**EXERCISE GOAL**
Take the records below from their first line to the line with "Click the blue", and restate those lines word for word.

**MATERIAL FOR THIS TASK**

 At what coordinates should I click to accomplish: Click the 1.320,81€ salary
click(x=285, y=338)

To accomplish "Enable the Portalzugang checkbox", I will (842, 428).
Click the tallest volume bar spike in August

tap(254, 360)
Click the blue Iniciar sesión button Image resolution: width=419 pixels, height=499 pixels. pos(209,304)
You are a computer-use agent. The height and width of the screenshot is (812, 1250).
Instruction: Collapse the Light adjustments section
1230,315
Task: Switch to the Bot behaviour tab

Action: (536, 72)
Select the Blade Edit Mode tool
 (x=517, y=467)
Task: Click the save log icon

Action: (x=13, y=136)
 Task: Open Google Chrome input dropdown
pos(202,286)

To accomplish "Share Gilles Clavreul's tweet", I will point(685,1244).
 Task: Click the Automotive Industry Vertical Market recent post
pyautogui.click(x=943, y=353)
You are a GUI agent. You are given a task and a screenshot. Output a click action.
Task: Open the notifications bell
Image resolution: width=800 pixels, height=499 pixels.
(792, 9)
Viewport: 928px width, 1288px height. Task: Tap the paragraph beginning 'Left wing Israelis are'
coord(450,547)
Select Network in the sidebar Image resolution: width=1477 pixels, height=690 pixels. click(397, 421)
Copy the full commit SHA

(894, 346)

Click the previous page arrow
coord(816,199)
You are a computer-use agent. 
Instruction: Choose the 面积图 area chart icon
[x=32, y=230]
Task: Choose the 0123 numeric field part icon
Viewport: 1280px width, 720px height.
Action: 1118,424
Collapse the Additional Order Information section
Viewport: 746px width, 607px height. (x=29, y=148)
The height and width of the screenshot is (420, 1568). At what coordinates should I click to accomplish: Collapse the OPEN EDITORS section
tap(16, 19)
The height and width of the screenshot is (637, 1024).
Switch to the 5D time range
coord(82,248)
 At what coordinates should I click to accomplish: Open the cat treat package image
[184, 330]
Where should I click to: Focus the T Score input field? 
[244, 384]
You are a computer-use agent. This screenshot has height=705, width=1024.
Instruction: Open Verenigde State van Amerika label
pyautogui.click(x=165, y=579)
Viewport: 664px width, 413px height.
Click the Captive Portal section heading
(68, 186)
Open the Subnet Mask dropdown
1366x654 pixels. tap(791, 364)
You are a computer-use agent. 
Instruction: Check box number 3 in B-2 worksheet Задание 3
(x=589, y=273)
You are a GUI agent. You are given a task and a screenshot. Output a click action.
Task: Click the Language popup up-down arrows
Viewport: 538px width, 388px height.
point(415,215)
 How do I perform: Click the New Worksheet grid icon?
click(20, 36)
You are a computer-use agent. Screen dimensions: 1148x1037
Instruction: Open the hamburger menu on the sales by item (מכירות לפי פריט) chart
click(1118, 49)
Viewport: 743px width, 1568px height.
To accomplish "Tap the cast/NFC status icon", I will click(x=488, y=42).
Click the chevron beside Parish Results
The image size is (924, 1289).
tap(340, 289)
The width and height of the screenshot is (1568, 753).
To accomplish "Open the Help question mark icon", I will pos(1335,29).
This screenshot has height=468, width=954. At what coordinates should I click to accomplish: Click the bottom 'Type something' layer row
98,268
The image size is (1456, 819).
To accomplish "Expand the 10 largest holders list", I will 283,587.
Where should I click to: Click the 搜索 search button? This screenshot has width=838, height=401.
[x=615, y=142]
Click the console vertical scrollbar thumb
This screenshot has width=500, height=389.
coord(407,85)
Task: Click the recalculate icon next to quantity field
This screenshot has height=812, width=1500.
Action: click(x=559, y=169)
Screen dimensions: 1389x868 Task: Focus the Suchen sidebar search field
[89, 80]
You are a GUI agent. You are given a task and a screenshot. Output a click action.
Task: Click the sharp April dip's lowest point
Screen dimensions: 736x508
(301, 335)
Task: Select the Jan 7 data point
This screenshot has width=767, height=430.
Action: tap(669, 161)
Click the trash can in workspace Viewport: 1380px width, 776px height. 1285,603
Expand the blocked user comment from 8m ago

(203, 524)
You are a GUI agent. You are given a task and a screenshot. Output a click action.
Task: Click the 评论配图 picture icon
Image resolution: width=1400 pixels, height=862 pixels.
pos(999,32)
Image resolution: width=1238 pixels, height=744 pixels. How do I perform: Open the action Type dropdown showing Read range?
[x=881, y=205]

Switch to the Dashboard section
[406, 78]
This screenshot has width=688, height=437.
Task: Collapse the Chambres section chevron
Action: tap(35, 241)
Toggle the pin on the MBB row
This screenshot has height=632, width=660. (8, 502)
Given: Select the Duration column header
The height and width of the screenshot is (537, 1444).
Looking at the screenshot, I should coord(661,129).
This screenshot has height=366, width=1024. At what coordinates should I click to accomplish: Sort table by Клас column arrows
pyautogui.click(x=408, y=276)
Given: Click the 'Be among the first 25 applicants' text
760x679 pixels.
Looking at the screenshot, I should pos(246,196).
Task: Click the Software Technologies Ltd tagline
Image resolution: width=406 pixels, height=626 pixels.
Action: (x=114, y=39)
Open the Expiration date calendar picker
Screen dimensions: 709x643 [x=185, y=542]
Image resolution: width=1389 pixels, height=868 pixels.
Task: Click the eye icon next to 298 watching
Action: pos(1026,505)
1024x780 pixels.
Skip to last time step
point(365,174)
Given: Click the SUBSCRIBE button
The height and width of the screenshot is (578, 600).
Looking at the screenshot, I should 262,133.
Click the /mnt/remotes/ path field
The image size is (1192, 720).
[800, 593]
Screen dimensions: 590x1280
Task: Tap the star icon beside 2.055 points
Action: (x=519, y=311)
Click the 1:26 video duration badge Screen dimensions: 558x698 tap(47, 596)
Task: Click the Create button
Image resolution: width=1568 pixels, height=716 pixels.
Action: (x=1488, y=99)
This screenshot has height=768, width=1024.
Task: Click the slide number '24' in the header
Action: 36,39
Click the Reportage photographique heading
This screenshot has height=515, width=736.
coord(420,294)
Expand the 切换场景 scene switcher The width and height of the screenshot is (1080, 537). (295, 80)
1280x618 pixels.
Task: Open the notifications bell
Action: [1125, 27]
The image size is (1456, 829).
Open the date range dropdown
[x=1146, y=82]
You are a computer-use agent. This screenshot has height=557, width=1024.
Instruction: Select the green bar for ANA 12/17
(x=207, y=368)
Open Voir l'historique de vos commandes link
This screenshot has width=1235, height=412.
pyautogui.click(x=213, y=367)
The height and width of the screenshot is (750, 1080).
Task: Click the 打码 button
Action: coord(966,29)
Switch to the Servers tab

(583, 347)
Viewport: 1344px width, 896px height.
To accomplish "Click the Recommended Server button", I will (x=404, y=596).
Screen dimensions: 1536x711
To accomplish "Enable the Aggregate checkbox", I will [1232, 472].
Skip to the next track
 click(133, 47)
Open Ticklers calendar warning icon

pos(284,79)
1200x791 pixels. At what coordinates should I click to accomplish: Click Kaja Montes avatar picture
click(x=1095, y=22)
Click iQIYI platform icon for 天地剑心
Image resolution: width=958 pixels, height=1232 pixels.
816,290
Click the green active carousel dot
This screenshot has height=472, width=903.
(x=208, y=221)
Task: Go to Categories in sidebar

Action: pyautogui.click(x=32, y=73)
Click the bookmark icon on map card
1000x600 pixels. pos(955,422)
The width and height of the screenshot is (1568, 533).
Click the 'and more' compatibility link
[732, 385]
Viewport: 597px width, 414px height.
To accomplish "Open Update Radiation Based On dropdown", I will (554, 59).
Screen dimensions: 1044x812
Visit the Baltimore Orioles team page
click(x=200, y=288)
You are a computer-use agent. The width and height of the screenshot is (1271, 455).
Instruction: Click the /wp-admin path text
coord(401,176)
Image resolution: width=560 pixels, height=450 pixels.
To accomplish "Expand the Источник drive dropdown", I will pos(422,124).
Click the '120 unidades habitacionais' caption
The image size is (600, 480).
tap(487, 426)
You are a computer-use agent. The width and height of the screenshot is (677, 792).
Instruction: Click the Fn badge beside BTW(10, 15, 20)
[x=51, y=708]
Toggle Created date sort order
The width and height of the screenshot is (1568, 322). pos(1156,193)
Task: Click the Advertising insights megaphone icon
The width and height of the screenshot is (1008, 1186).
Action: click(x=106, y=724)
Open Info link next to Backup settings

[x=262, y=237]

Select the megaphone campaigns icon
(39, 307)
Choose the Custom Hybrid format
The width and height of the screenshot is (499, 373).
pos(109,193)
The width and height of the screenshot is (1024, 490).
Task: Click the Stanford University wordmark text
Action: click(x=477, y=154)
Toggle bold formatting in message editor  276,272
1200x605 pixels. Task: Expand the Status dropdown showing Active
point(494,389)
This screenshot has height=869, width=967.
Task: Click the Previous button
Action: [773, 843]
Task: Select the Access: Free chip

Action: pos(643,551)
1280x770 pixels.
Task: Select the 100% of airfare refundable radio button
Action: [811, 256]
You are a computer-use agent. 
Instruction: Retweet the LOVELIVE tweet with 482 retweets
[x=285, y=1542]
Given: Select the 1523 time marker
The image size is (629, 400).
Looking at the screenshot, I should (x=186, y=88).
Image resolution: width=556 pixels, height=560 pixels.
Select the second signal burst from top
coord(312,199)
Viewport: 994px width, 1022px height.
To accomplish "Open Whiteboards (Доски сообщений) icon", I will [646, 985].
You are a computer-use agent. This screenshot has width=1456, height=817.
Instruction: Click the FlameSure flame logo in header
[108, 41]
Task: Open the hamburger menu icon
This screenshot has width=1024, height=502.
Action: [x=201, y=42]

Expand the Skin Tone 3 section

**ANSWER TO THIS EXERCISE**
 At what coordinates should I click to accomplish: Click the 1.320,81€ salary
click(x=285, y=338)

To accomplish "Enable the Portalzugang checkbox", I will (842, 428).
Click the tallest volume bar spike in August

tap(254, 360)
Click the blue Iniciar sesión button Image resolution: width=419 pixels, height=499 pixels. pos(209,304)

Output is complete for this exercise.